Subset Options

Whenever analysing a binary phenotype, unless all samples have been genotyped together, we advise use of the subset options to guard against the dangers of differential genotyping.  A basic use is to instruct LDAK to calculate the LD (correlation) between each pair of SNPs separately for each subset (e.g., cases and controls), then use whichever value is higher.  For a fuller explanation of why we advise this and what this entails, see the explanation below. The two options are:

–subsets <number> – states the number of subsets (normally these are separately genotyped subsets of samples).
–subset-prefix <prefix> – provides the prefix for the sample lists.

Note, that I have found using the subset options can slow down calculation of weightings, so consider increasing the number of iterations or runtime.

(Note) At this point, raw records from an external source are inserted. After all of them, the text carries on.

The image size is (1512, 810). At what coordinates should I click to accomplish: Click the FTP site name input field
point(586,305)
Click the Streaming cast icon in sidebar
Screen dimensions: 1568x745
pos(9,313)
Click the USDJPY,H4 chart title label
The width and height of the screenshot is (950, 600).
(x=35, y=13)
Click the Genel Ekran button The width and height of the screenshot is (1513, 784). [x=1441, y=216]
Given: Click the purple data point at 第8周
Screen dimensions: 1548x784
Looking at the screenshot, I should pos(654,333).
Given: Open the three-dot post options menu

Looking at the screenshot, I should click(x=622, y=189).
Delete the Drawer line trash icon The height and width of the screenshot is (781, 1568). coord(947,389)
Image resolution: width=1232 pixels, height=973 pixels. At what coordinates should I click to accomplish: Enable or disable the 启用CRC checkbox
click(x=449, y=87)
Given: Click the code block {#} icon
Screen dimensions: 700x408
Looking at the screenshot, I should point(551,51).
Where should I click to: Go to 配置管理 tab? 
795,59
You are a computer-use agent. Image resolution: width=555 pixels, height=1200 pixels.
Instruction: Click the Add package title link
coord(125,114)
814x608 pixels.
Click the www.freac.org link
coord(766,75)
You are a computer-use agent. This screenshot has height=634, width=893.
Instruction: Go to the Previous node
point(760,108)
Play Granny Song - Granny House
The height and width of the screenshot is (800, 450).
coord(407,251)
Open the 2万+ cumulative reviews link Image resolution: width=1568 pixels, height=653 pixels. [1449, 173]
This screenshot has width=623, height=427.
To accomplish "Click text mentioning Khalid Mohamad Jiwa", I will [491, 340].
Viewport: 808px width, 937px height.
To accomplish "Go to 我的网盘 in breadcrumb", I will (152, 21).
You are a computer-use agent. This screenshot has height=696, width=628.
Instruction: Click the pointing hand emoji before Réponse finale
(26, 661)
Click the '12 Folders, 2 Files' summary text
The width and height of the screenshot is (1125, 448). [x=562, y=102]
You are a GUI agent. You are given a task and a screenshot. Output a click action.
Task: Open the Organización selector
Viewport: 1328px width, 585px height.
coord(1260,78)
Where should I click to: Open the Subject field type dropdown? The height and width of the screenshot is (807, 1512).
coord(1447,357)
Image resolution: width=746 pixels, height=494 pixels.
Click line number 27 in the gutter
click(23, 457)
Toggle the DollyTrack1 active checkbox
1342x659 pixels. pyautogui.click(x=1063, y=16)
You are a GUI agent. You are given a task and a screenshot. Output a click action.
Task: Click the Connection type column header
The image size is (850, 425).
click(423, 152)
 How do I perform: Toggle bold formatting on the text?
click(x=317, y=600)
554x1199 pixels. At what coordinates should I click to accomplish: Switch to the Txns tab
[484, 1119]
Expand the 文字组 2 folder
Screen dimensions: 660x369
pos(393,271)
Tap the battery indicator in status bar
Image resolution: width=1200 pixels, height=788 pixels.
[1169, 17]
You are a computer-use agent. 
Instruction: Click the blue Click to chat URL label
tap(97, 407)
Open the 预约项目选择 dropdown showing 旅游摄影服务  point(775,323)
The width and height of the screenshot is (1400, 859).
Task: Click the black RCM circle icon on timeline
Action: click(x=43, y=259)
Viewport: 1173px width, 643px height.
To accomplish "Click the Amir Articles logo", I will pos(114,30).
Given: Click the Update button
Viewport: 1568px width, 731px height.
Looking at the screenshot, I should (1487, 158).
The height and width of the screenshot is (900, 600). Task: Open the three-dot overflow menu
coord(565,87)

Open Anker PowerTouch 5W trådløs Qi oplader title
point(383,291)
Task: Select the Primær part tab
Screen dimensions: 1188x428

For example, considering the phenotype stored in phen_binary.pheno, suppose the cases and controls in the test dataset were genotyped separately. First make files sub1 and sub2, which contain the control samples (phenotype=1) and case samples (phenotype=2). Then slightly edit the example commands when calculating weightings:

../ldak.out –cut-weights sectionsB –bfile test
../ldak.out –calc-weights sectionsB –section 1 –bfile test –subset-number 2 –subset-prefix sub

../ldak.out –calc-weights sectionsB –section 2 –bfile test –subset-number 2 –subset-prefix sub
../ldak.out –join-weights sectionsB
_ _ _ _ _ _ _ _ _ _ _ _ _ _ _ _ _ _ _ _ _ _ _ _ _ _ _ _ _ _ _ _ _ _ _ _ _ _ _ _ _ _ _ _ _ _ _ _ _ _

The Explanation:

Quality control (QC) is very important in heritability analysis, more so than with association studies. In the latter, we care predominantly about preventing false positives (spurious associations strong enough to achieve (genome-wide) significance). With heritability analysis, where the h2 estimate essentially represents the sum of associations across all SNPs, even small spurious associations, if sufficiently widespread, can accumulate to greatly inflate the estimate of h2.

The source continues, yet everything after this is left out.